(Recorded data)

■ ■ ■

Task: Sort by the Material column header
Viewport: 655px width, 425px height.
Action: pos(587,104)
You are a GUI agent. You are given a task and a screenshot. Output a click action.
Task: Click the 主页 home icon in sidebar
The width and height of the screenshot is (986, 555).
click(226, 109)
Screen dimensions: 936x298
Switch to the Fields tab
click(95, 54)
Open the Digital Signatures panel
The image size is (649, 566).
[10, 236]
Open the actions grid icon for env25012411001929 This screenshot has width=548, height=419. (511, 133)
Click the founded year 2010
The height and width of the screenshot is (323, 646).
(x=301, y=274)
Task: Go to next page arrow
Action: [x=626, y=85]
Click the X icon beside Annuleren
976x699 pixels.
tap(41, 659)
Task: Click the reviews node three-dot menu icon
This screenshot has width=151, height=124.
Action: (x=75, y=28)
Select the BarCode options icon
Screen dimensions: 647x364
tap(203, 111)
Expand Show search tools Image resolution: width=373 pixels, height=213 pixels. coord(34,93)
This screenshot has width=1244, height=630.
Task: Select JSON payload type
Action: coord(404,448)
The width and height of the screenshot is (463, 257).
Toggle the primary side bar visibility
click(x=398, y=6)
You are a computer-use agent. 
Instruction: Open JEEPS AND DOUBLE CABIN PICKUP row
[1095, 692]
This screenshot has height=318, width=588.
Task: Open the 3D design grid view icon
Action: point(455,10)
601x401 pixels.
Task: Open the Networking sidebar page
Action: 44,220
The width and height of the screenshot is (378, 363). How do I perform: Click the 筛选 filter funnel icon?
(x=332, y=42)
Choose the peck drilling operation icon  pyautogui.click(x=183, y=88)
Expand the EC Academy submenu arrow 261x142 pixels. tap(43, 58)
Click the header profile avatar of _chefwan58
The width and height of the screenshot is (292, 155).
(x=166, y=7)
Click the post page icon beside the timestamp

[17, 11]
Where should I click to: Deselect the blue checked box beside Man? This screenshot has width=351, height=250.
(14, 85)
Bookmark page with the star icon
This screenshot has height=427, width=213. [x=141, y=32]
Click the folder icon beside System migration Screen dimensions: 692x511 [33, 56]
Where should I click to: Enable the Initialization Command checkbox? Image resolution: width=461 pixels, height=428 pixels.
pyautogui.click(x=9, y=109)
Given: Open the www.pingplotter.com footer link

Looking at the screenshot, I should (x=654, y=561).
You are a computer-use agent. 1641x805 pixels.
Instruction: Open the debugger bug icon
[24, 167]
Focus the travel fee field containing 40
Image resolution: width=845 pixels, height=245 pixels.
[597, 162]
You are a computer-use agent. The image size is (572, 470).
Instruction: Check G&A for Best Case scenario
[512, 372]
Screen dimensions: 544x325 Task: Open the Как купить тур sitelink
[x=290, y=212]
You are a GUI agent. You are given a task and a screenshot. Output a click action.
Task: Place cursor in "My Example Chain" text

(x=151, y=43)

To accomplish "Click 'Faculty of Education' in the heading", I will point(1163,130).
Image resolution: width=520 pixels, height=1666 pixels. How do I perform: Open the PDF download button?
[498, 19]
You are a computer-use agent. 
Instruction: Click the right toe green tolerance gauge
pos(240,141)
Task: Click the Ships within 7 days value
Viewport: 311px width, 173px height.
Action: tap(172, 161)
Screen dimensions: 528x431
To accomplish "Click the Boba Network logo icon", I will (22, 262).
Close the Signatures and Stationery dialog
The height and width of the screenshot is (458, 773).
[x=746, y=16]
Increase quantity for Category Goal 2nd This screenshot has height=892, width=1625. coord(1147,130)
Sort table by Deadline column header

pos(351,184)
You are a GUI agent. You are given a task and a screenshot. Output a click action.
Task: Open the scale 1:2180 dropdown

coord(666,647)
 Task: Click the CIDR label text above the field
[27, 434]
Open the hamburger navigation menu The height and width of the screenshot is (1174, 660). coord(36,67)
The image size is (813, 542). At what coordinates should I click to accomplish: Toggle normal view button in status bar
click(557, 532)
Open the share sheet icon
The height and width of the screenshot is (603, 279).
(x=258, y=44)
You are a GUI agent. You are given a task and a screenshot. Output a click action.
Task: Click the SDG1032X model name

■ ■ ■

**Task brief**
Restate the records above in full, keeping each line exactly as it stands.

**Exercise response**
Task: Sort by the Material column header
Viewport: 655px width, 425px height.
Action: pos(587,104)
You are a GUI agent. You are given a task and a screenshot. Output a click action.
Task: Click the 主页 home icon in sidebar
The width and height of the screenshot is (986, 555).
click(226, 109)
Screen dimensions: 936x298
Switch to the Fields tab
click(95, 54)
Open the Digital Signatures panel
The image size is (649, 566).
[10, 236]
Open the actions grid icon for env25012411001929 This screenshot has width=548, height=419. (511, 133)
Click the founded year 2010
The height and width of the screenshot is (323, 646).
(x=301, y=274)
Task: Go to next page arrow
Action: [x=626, y=85]
Click the X icon beside Annuleren
976x699 pixels.
tap(41, 659)
Task: Click the reviews node three-dot menu icon
This screenshot has width=151, height=124.
Action: (x=75, y=28)
Select the BarCode options icon
Screen dimensions: 647x364
tap(203, 111)
Expand Show search tools Image resolution: width=373 pixels, height=213 pixels. coord(34,93)
This screenshot has width=1244, height=630.
Task: Select JSON payload type
Action: coord(404,448)
The width and height of the screenshot is (463, 257).
Toggle the primary side bar visibility
click(x=398, y=6)
You are a computer-use agent. 
Instruction: Open JEEPS AND DOUBLE CABIN PICKUP row
[1095, 692]
This screenshot has height=318, width=588.
Task: Open the 3D design grid view icon
Action: point(455,10)
601x401 pixels.
Task: Open the Networking sidebar page
Action: 44,220
The width and height of the screenshot is (378, 363). How do I perform: Click the 筛选 filter funnel icon?
(x=332, y=42)
Choose the peck drilling operation icon  pyautogui.click(x=183, y=88)
Expand the EC Academy submenu arrow 261x142 pixels. tap(43, 58)
Click the header profile avatar of _chefwan58
The width and height of the screenshot is (292, 155).
(x=166, y=7)
Click the post page icon beside the timestamp

[17, 11]
Where should I click to: Deselect the blue checked box beside Man? This screenshot has width=351, height=250.
(14, 85)
Bookmark page with the star icon
This screenshot has height=427, width=213. [x=141, y=32]
Click the folder icon beside System migration Screen dimensions: 692x511 [33, 56]
Where should I click to: Enable the Initialization Command checkbox? Image resolution: width=461 pixels, height=428 pixels.
pyautogui.click(x=9, y=109)
Given: Open the www.pingplotter.com footer link

Looking at the screenshot, I should (x=654, y=561).
You are a computer-use agent. 1641x805 pixels.
Instruction: Open the debugger bug icon
[24, 167]
Focus the travel fee field containing 40
Image resolution: width=845 pixels, height=245 pixels.
[597, 162]
You are a computer-use agent. The image size is (572, 470).
Instruction: Check G&A for Best Case scenario
[512, 372]
Screen dimensions: 544x325 Task: Open the Как купить тур sitelink
[x=290, y=212]
You are a GUI agent. You are given a task and a screenshot. Output a click action.
Task: Place cursor in "My Example Chain" text

(x=151, y=43)

To accomplish "Click 'Faculty of Education' in the heading", I will point(1163,130).
Image resolution: width=520 pixels, height=1666 pixels. How do I perform: Open the PDF download button?
[498, 19]
You are a computer-use agent. 
Instruction: Click the right toe green tolerance gauge
pos(240,141)
Task: Click the Ships within 7 days value
Viewport: 311px width, 173px height.
Action: tap(172, 161)
Screen dimensions: 528x431
To accomplish "Click the Boba Network logo icon", I will (22, 262).
Close the Signatures and Stationery dialog
The height and width of the screenshot is (458, 773).
[x=746, y=16]
Increase quantity for Category Goal 2nd This screenshot has height=892, width=1625. coord(1147,130)
Sort table by Deadline column header

pos(351,184)
You are a GUI agent. You are given a task and a screenshot. Output a click action.
Task: Open the scale 1:2180 dropdown

coord(666,647)
 Task: Click the CIDR label text above the field
[27, 434]
Open the hamburger navigation menu The height and width of the screenshot is (1174, 660). coord(36,67)
The image size is (813, 542). At what coordinates should I click to accomplish: Toggle normal view button in status bar
click(557, 532)
Open the share sheet icon
The height and width of the screenshot is (603, 279).
(x=258, y=44)
You are a GUI agent. You are given a task and a screenshot. Output a click action.
Task: Click the SDG1032X model name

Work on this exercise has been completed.